Tank lay flat to rest his intercostals, his hands laced across the back of his neck. Justin was already digging into his meal, spooning mushy bar-becue pork into his mouth. Rex watched him with disgust until Szabla tossed him a heated MRE pouch.
Rex glanced at the carton. 'Tuna with noodles? You expect me to eat this?'
'Sorry, princess,' Szabla said, squeezing a tube of cheese onto a cracker. 'We're outta lobster.'
'What chemicals are used to heat this crap?' Rex asked angrily, reaching for Szabla's heater bag.

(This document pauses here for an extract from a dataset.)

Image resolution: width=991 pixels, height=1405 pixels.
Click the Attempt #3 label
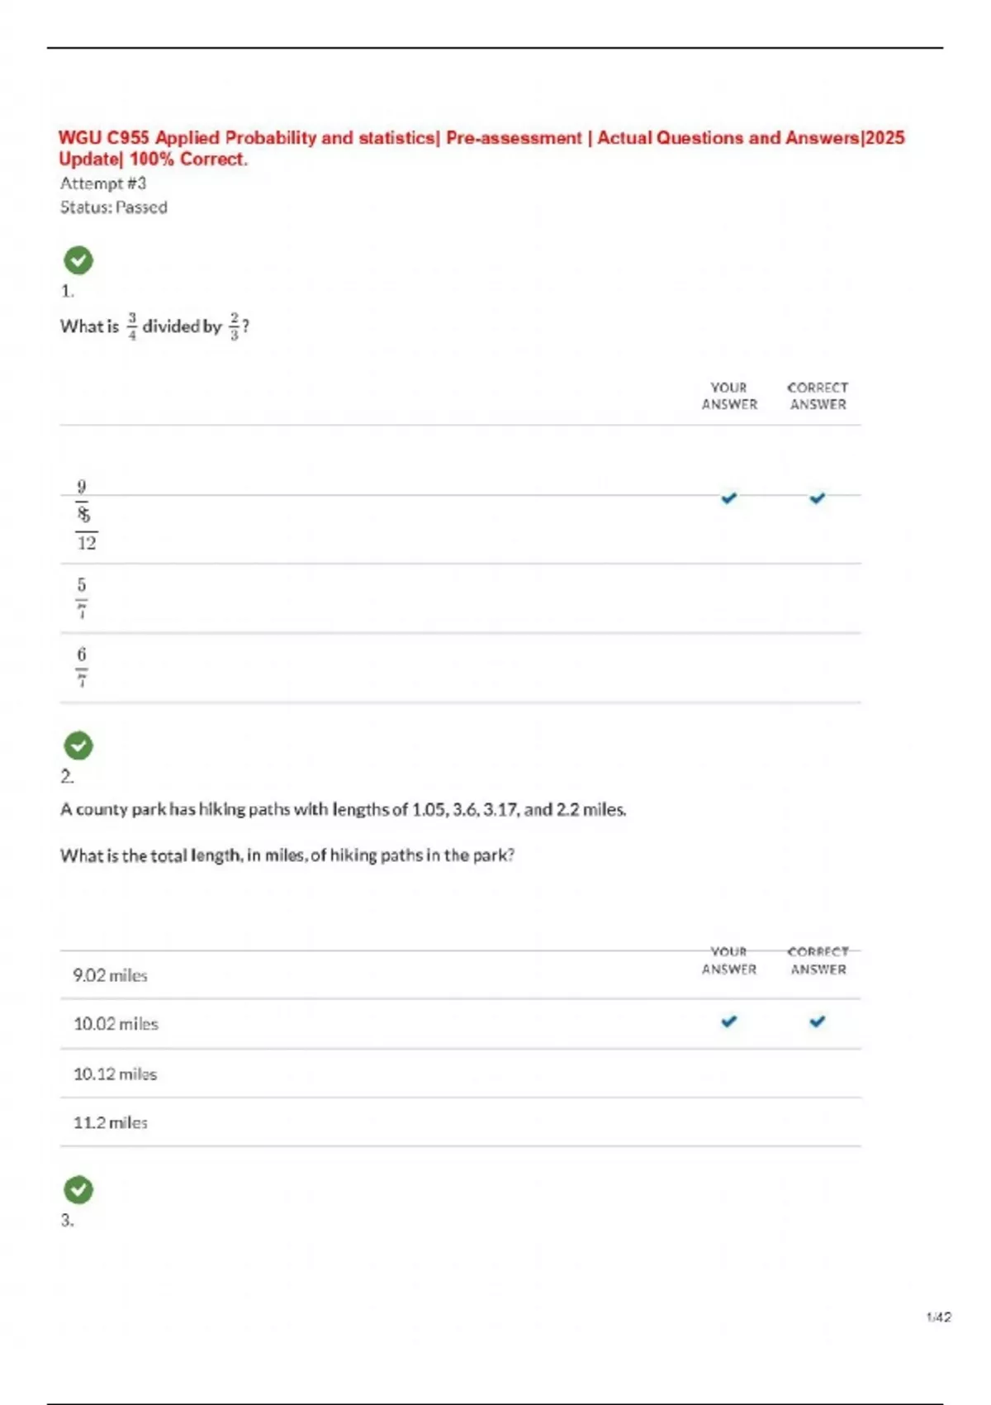click(x=103, y=183)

Szabla slapped his hand, and he withdrew it, surprised.
'Doubt they're biodegradable, Doc, if that's your concern,' Savage said through a mouthful of cookie bar.
'Heaters and processed food.' Rex shook his head. 'So much waste. Did you know geothermal energy sources could provide the world's energy twenty times over?'
'Fascinating,' Szabla said.
'But what do we have instead? What legacy do we leave? Ozone depletion, acid rain, anthropogenic emissions, industrial pollution, nuclear waste, urban smog, high-altitude cooling, increasing global mean surface temperature, fossil fuel combustion, biomass burning, defor-estation. We're like children. Stupid, vicious children.' Rex paused, exas-perated. 'What's next?'
'The Red Sox'll win the World Series.' Szabla leaned forward, forked a hunk of tuna noodles from Rex's pouch, and ate it. Tank grabbed the pouch from Rex and tilted it back over his open mouth, emptying it.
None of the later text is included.